You remember don’t you? The infamous pictures of Britney Spears shaving her head, followed with images of her in the back of an ambulance for having a mental breakdown. If you recall, this all happened after she had her two boys. She had two pregnancies back to back, with little time between pregnancies. And after having her second child, she began to unravel. Leading to her parents stepping in and taking care of her finances while giving her an allowance to live on. KFed (remember that shiz??) got custody of their boys.
So yea, something similar happened to me. Not the shaved head part, but the unraveling after having two back to back pregnancies part. And it happened to me TWICE. Not the pregnancies, but the breakdowns. UUUGGGHHhhhh it was totally horrible, but I finally got the hint after the second time. And so once I realized this was the case, I had my tubes tied. Problem freakin solved!
Labels Should Stick To Being Sticky Paper
For a long time I bought into the disability myth, and I am effin done with it! I have learned that having a disability is not exactly a disability… it is just a unique perspective, and what it’s not… is that it is not a total limiter. Don’t believe me? How about this guy?
Inspired yet? How about this girl who has her own YouTube thing going on. She is not only “disabled”, she is also 13years old. Oh, and she has Progeria which causes her to age 8-10 times faster than everyone else. Is she limited to you?
If you buy into the “disability myth”, you need to change what you believe in! Change your beliefs, and you truly change your life.

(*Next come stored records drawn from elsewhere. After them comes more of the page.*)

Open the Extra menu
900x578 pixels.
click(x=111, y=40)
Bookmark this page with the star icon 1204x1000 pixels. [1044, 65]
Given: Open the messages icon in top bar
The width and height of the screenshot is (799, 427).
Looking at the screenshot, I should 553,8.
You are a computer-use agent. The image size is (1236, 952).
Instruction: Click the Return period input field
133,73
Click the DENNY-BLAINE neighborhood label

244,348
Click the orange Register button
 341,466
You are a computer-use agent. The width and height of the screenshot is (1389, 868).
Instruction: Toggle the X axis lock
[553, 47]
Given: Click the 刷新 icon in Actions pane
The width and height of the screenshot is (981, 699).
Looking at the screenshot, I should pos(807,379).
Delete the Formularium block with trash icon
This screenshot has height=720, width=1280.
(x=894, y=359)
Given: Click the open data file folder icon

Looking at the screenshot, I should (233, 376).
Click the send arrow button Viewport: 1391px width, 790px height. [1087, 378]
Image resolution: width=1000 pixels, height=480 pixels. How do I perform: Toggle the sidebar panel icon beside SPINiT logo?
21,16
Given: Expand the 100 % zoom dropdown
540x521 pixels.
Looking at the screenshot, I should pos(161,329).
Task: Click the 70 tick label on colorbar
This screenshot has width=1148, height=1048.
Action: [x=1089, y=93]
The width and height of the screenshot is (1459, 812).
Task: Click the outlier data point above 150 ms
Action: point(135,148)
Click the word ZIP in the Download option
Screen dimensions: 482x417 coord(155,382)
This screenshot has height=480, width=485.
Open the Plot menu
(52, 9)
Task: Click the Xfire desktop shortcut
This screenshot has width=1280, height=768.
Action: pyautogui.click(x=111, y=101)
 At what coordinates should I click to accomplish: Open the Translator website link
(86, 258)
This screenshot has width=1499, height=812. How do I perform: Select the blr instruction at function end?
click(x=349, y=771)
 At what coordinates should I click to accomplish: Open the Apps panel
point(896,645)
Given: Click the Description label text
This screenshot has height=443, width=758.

I no longer want to be dumbed down. I am ready for my pill Neo because this Matrix sucks and I no longer want to believe in the BS that is fed to everyone with a so-called disability. The label, as well as the disability myth, is being thrown out the door. I no longer give life, or power to that bullcrap.
How Blogging Fits In
When I first began blogging, it was simply a journal stored online. I got to pour my heart out while practicing my typing, and it became a very therapeutic process for me. I was connecting with other bloggers who lived with similar physical, and mental issues, while constantly looking for inspiring content to share.
Over time I began to notice a change, and it was a big change. I was happier. Not only happier, but I started to get excited to make another blog post. I know there was no way it was a coincidence that I was feeling happiness, excitement, hope, and passion. Blogging sparked something inside of me for the better, and now I am ecstatic to share this with everyone I can get to listen!
I learned first hand that happiness becomes more abundant when you make it a choice, and you surround yourself with everything happy and positive. It is totally in line with the “Which Wolf Do You Feed?” question ( of which you can read about here). Every day was filled with all things positive, and the more I put in, the more I got out of it. It was the law of attraction manifesting right before my eyes.
Help Me Help You
I have watched my happiness soar, identified my passions and started pursuing them, and I have watched my self-esteem grow each day. I have also become more confident, recognize my worth, and am thrilled to share all I have learned with you, and have nothing but faith that you can find your center, give the middle finger to the disability myth, and live your dreams too. If I can do it, trust me, you can too!